The Netherlands never ceases to amaze. For such a small country it has a lot of history. History that has had enormous influence on the world. The calm and attractive Vliet Canal is one of those pieces of a much larger historical puzzle. The canal connects Leiden to Delft, where it meets another canal that links it to the Nieuwe Maas river at Delfshaven. From there it is just a short journey to the open sea.
The Vliet Canal was dug in 47AD, when this area was part of the Roman Empire. In nearly 2,000 years of existence, many boats have sailed on it, none more important for Western Civilisation than the Dutch barges that sailed from Leiden to Delfshaven in July 1620. On board these boats were the men and women who would travel across the Atlantic on board the Mayflower, and go on to found Plymouth Colony.
These English religious dissidents would become known to posterity as the Pilgrim Fathers (were their no women?). They’d been living in Leiden for eleven years after fleeing what they saw as religious persecution. When they left Leiden on their way to establish what would become Massachusetts, they sailed down the Vliet Canal to Delfshaven, before boarding the Speedwell to England and then on to the New World.

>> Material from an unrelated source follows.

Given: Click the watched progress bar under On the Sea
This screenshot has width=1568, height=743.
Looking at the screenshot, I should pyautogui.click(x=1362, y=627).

I doubt any of the Pilgrims thought it a significant moment in history, and no one seems to make much of a fuss about it today either. Cycling along the Vliet, past grand houses and lovely polder landscapes, there is hardly any mention of this history other than a small statue in Leiden. It’s a lovely cycle though. Starting in Voorburg, a historic suburb of The Hague, I followed the canal all the way to Leiden.
I stopped in Voorburg to admire the Hofwijck, former home of Constantijn Huygens, a renowned 17th century Dutch politician, and of his son, Christiaan Huygens, whose study of the Rings of Saturn led him to discover Titan. A few kilometres further along the Vliet is the small village-cum-suburb of Leidschendam, which has a picturesque centre next to some locks on the canal.

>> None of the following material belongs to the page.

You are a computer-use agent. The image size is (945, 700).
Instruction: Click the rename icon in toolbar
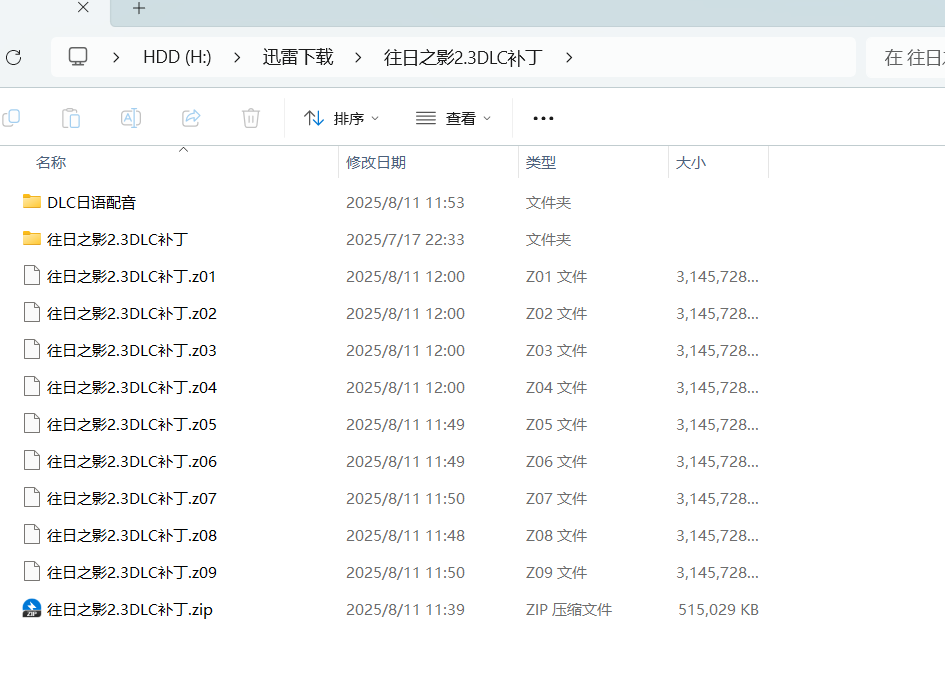click(131, 118)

Leidschendam has a human history that dates back to the Romans, but it was the canal that made it a prosperous place in the medieval period. Several windmills were built near here, and the 17th century Salamander windmill still sits on the banks of the Vliet. The Salamander was a sawmill, you can tell by the elongated building that forms its base – long enough to get a tree inside.
Next to the locks in Leidschendam is a very odd sculpture. I don’t know what it’s supposed to represent, but one of the three figures has a dog on his arm, another a sail boat, the third has a misshaped globe on his head. Either that or a potato. Try as I might, I’ve not been able to discover anything about this entertaining trio. If anyone knows anything about it, send me a message.
The rest of the 10 or 12 kilometres to Leiden is along the canal, you don’t pass through any more villages but you do pass lots of boats and through some attractive Dutch countryside. It’s not a long journey, but it is calm and peaceful, and right on my doorstep.